Target position listing:
=-=-=

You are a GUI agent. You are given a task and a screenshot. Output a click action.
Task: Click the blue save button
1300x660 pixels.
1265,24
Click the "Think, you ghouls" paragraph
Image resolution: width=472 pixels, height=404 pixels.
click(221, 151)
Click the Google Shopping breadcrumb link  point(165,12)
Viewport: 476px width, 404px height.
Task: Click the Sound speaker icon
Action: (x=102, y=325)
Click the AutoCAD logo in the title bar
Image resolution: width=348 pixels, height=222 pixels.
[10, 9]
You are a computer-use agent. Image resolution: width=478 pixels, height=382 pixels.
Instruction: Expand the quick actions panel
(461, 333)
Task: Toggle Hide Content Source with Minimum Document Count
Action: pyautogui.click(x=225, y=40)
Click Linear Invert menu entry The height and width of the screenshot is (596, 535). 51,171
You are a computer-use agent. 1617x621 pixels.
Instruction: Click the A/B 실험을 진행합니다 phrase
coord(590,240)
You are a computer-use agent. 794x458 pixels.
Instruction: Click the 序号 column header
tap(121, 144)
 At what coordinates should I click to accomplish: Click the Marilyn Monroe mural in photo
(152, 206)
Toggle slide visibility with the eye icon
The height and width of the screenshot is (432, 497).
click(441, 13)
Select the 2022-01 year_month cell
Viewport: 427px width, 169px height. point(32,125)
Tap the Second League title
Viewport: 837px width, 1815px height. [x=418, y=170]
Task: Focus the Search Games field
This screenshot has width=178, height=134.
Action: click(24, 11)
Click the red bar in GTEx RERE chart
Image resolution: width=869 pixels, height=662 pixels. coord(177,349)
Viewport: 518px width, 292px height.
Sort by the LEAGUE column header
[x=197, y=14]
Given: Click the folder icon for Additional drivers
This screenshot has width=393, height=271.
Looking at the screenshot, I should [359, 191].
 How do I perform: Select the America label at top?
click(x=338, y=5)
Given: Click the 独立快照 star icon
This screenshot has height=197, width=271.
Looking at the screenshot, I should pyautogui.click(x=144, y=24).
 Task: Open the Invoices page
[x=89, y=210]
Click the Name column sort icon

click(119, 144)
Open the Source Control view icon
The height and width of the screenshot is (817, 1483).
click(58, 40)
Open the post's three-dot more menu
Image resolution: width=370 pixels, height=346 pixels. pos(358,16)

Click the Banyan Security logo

=-=-=

_To do_. Reproduce everything from the line containing "Open the post's three-dot more menu" down to the end of the listing, replacing "more menu" with "options menu" and leaving all else unchanged.

_Full solution_.
Open the post's three-dot options menu
Image resolution: width=370 pixels, height=346 pixels. pos(358,16)

Click the Banyan Security logo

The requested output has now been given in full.